TEXTE DE L'ENTRETIEN:
'''

Alors que le groupe de hardcore le plus en vue de ces dernières années, STRAY FROM THE PATH, semblait gravir les échelons à grande vitesse, l’annonce simultanée d’un album surprise et de l'arrêt du groupe fin 2025 est arrivée comme un coup de tonnerre sur la scène. Une fois le choc passé, nous avons décidé de contacter Thomas Williams, guitariste historique de la formation, pour comprendre les raisons de cette décision soudaine, mais aussi pour parler de l’état du monde que STRAY FROM THE PATH aura commenté pendant 24 longues années.
Vous venez de sortir le dernier album de STRAY FROM THE PATH, « Clockworked ». Que ressentez-vous après cette parution ?
Thomas Williams : Honnêtement, nous en sommes vraiment fiers. On sent que c’est un bel adieu, et on a adoré le sortir comme on l’a fait. Peu de groupes réussissent à faire un dernier album selon leurs propres termes, en décidant : "c’est la fin". C’est une position unique et particulière que nous avons, et nous voulions nous amuser avec ce moment. Le fait que nous puissions faire ça, tout en étant fiers de notre travail, le rend encore plus significatif.

Effectivement, vous l’avez fait paraître comme album-surprise, mais ce qui est plus surprenant encore, c’est cette annonce de la fin du groupe en 2025, après 24 ans de carrière. Peux-tu nous en dire plus et notamment vos motivations à ce coup d'arrêt ?
Il nous semble que c'est le bon moment, car nous avons tous d’autres choses dans nos vies dans lesquelles nous voulons nous investir, et pour moi personnellement, je veux être plus souvent chez moi. J’ai tourné 66% de ma vie, et je suis prêt à ne plus être sur la route. Partir après nos deux meilleurs albums (« Euthanasia » et « Clockworked ») paraît être le bon choix. Je ne veux pas attendre que la qualité décline, et que notre popularité baisse avant d’arrêter. On a tout donné sur le terrain, et nous en sommes fiers !
L'instant est assez déroutant, car vous avez toujours chanté sur les problèmes de la société, et ça arrive à un moment où elle semble de plus en plus mal barrée. Pensez-vous peut-être que votre voix n’est pas assez entendue ?
Je pense qu’on nous écoute. Plus que ce que la plupart des groupes osent l'espérer. Comme le montre l’histoire avec RAGE AGAINST THE MACHINE, REFUSED ou encore AT THE DRIVE-IN, la musique authentique ne faiblit jamais. J’espère qu’on se souviendra de nous dans de nombreuses années !
Etait-il prévu dès le début que « Clockworked » soit le dernier album ?
Pas au début, non. Quand on l’a écrit, on a juste essayé d'en faire le meilleur album possible. Mais une fois qu’on a pris du recul, et qu’on a pu observer l’album fini, les chansons, l’énergie, le timing… Tout s’est emboîté. Nous savions à cet instant que ce serait le dernier, et c’était la bonne décision.

'''

LIGNES FOURNIES:
'''

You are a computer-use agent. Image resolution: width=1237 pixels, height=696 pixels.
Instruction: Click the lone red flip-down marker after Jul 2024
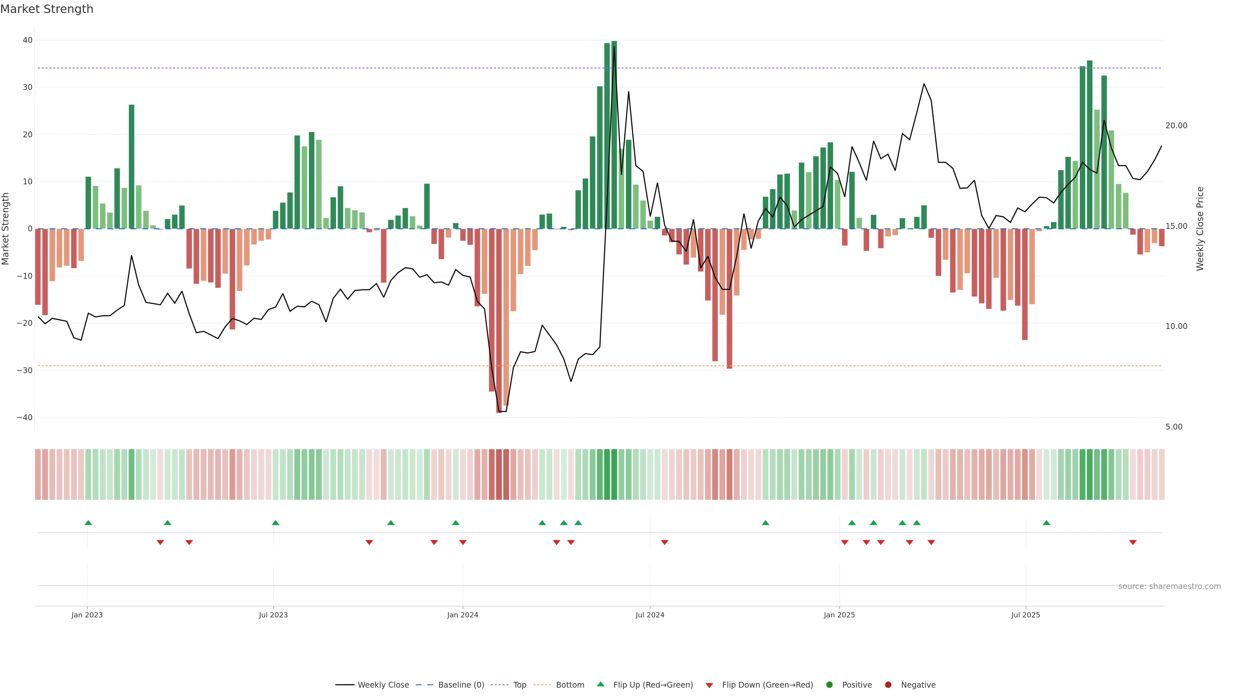point(665,542)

'''

EXERCICES À RÉALISER:
a - Recopiez fidèlement le passage de l'entretien allant de « Thomas Williams : Honnêtement, nous » à « coup d'arrêt ? ».
b - Répondez d'après l'entretien :
(i) Depuis combien d'années le groupe existe-t-il ?
(ii) Quelle part de sa vie Thomas Williams dit-il avoir passée en tournée ?
(iii) Quels albums sont présentés comme les deux meilleurs du groupe ?
Seul l'entretien sert de référence, à l'exclusion des lignes.

CORRIGÉ DES EXERCICES:
a -
Thomas Williams : Honnêtement, nous en sommes vraiment fiers. On sent que c’est un bel adieu, et on a adoré le sortir comme on l’a fait. Peu de groupes réussissent à faire un dernier album selon leurs propres termes, en décidant : "c’est la fin". C’est une position unique et particulière que nous avons, et nous voulions nous amuser avec ce moment. Le fait que nous puissions faire ça, tout en étant fiers de notre travail, le rend encore plus significatif.

Effectivement, vous l’avez fait paraître comme album-surprise, mais ce qui est plus surprenant encore, c’est cette annonce de la fin du groupe en 2025, après 24 ans de carrière. Peux-tu nous en dire plus et notamment vos motivations à ce coup d'arrêt ?

b -
(i) 24 ans.
(ii) 66 %.
(iii) « Euthanasia » et « Clockworked ».